MDParser stands for multilingual dependency parser and is a data-driven system, which can be used to parse text of an arbitrary language for which training data is available. The parser is able to create both unlabeled and labeled dependency structures. The number of possible relation types depends on the granularity of the training data. It currently supports 2 "standard" output formats: Stanford and CoNLLX and computes dependency relations for German and English.
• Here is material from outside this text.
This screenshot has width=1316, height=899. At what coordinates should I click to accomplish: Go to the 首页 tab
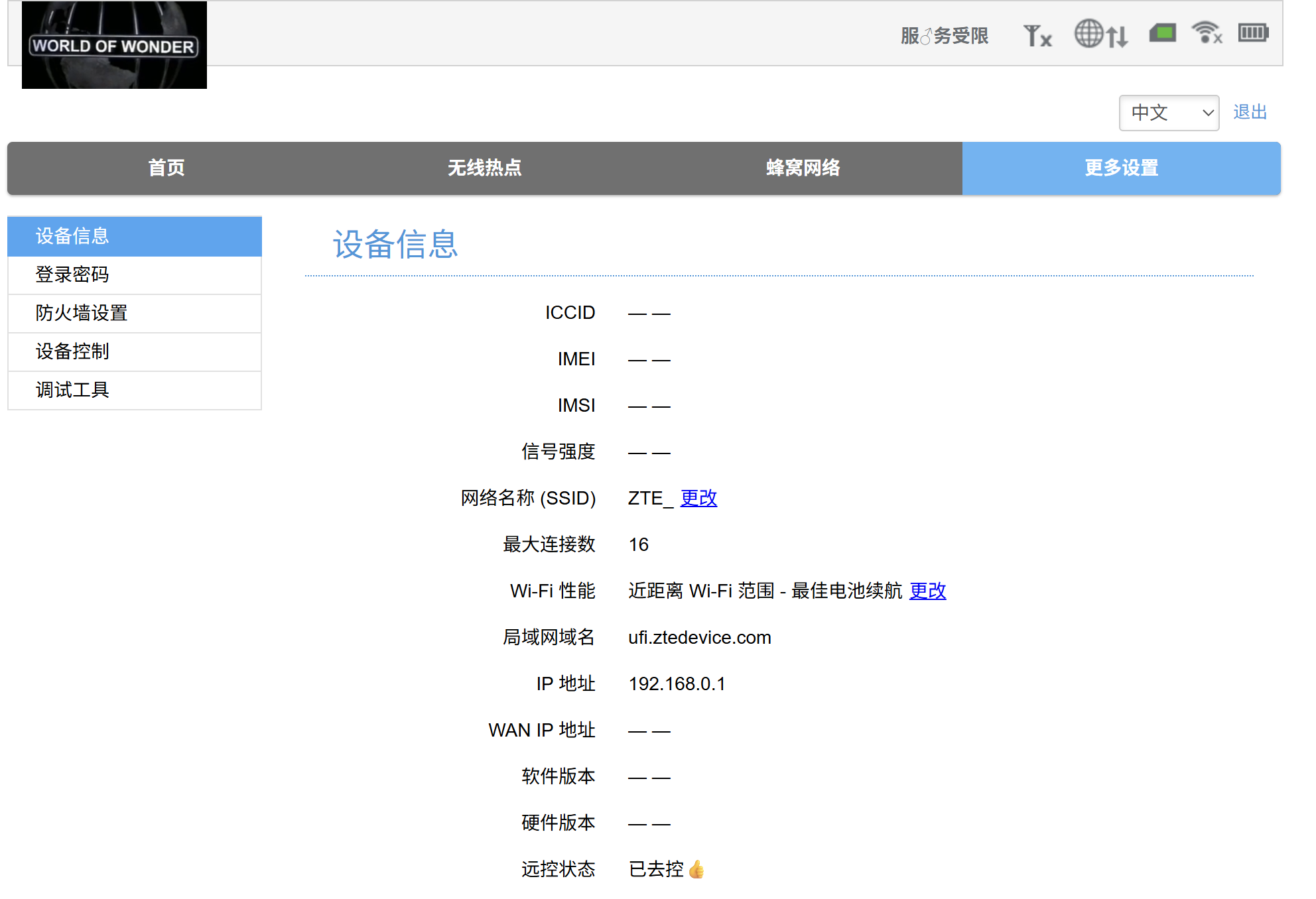coord(166,168)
The models of the system are based on various features, which are extracted from the words of the sentence, including word forms and part of speech tags. Therefore in order to process previously unannotated text MDParser additionally includes some preprocessing components:
- a sentence splitter, since the parser constructs a dependency structure for individual sentences
- a tokenizer, in order to recognise the elements between the dependency relations will be built
- a part of speech tagger, in order to determine the part of speech tags, which are one of the most important influencing factors for constructing the dependency structure.
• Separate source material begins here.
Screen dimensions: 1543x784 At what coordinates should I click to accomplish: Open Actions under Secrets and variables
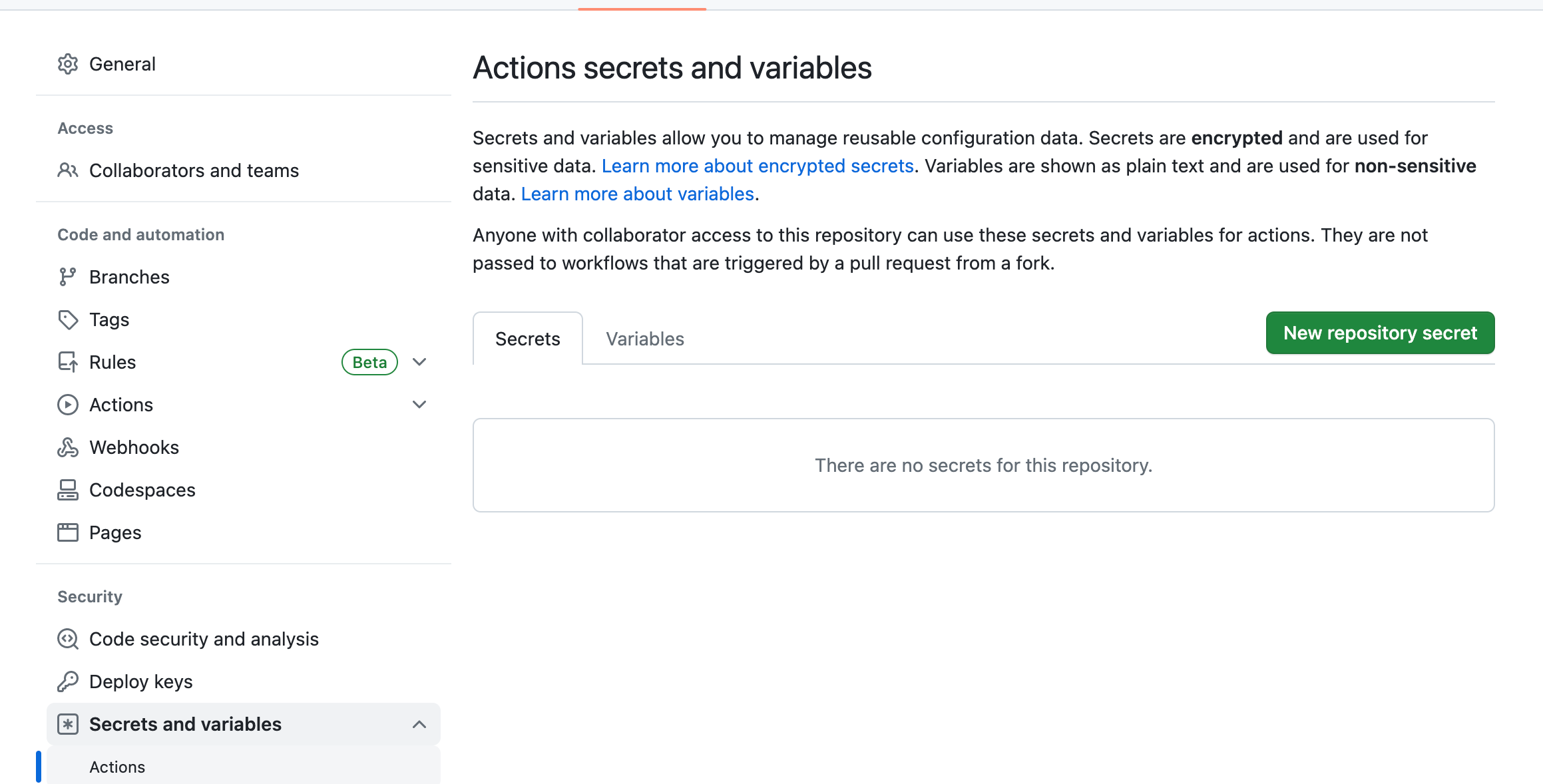(117, 767)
MDParser is an especially fast system (~ 10 sentences / second) and therefore it is particularly suitable for processing very large amounts of data. Thus it can be used as a part of bigger applications in which dependency structures are desired. MDParser has already been tested for several languages, including German and English. It is currently able to achieve quite competitive results (86% - 88%), considering that it is based on a fast linear classification approach and a deterministic parsing strategy.